* [WHAT YOU SHOULD DO] Retype the line with "Instruction: Open the Layers panel icon" in it, then each line after it to the end of the data, word for word.

Dataset records:
'''

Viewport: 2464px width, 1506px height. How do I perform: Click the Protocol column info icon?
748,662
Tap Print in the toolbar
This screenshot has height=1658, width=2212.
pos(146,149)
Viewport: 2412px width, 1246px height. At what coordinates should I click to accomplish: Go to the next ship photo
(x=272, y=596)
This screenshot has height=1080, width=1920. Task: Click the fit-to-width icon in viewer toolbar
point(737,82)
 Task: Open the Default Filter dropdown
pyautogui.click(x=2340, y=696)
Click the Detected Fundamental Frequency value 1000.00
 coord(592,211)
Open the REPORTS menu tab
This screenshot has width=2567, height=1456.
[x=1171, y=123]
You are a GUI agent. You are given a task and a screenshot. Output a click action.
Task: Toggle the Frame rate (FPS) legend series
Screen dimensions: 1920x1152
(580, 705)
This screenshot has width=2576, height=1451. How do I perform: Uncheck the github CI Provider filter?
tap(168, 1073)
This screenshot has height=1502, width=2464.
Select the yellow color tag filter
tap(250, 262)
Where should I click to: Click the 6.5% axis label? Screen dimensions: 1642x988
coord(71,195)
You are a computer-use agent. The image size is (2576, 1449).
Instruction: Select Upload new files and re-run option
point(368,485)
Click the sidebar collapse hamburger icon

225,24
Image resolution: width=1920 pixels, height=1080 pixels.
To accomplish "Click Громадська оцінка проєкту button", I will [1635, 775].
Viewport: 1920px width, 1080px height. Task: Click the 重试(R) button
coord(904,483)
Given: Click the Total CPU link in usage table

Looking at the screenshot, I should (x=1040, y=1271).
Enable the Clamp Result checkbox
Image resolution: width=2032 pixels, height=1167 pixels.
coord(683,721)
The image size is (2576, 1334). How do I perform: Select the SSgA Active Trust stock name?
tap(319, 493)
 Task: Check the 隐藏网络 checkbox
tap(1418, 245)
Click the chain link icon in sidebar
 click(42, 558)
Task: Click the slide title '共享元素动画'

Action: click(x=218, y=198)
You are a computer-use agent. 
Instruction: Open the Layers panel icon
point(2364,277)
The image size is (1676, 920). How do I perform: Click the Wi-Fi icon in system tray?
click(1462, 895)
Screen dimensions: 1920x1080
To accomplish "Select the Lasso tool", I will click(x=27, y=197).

'''

* [TASK RESULT]
Instruction: Open the Layers panel icon
point(2364,277)
The image size is (1676, 920). How do I perform: Click the Wi-Fi icon in system tray?
click(1462, 895)
Screen dimensions: 1920x1080
To accomplish "Select the Lasso tool", I will click(x=27, y=197).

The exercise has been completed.